IBM lets customers, partners write apps for QRadar threat intelligence platform

Apps will be vetted by IBM, made available via Security App Exchange

IBM is launching a program where customers can share apps they write to augment IBM’s QRadar platform that analyzes security data, detects behavior anomalies and sorts out high-priority risks from the mass of incidents it examines.

To accomplish this, the company is opening APIs into QRadar, issuing software developer kits and creating a Security App Exchange where these custom apps can be distributed.

The exchange has already been seeded with 14 apps written by IBM itself and some of its partners including Bit9 + Carbon Black, BrightPoint Security, Exabeam and Resilient Systems.

Four of these apps are:

  • User Behavior Analytics – Integrates Exabeam’s analysis of user behaviors and risk profiling into QRadar’s dashboard.
  • Threat Intelligence – Pulls data from threat feeds and create rules about how to handle the data, such as raising the threat score for incidents involving IP addresses from a particular watch list.
  • Carbon Black App for QRadar – Analyzes data from Carbon Black’s endpoint sensors within the QRadar interface, enabling faster responses to endpoint attacks.
  • Incident Overview – A visualization app that uses bubbles, colors and correlation lines to help analysts quickly identify links among incidents.

IBM says it will vet applications before they are made available in the app exchange. Dozens of businesses have joined the exchange, the company says, and the apps are free.

IBM says its business partners will receive automatic invitations to join the app program, and QRadar customers can request access through their QRadar-certified technical professionals.

Writing the apps requires Python-based programming skills and knowledge of common Web Development tools, the company says.

app exchange homescreen4

Opening up QRadar to customers and partners is part of continuing steps for IBM to encourage collaboration among vendors and businesses in order to fight cyber attacks. Earlier this year it opened its 700TB threat-intelligence database via IBM X-Force Exchange and it will open up more of its technologies, says Kevin Skapinetz, director of strategy for IBM Security.

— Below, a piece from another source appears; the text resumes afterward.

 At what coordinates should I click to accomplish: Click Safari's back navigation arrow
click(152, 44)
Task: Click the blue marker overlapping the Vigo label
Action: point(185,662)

He says the overall push is for IBM, its partners and its customers to collaborate and share knowledge and tools as effectively or better than attackers do.

Meanwhile IBM is announcing a new release of QRadar that supports customer rules to trigger actions such as blocking users’ access to certain IP addresses based on their risk profiles. QRadar is now more closely integrated with its BigFix endpoint security management platform to prioritize threats and patches on endpoints. It can find endpoints that don’t have BigFix installed in order to reveal shadow IT and other unmanaged devices.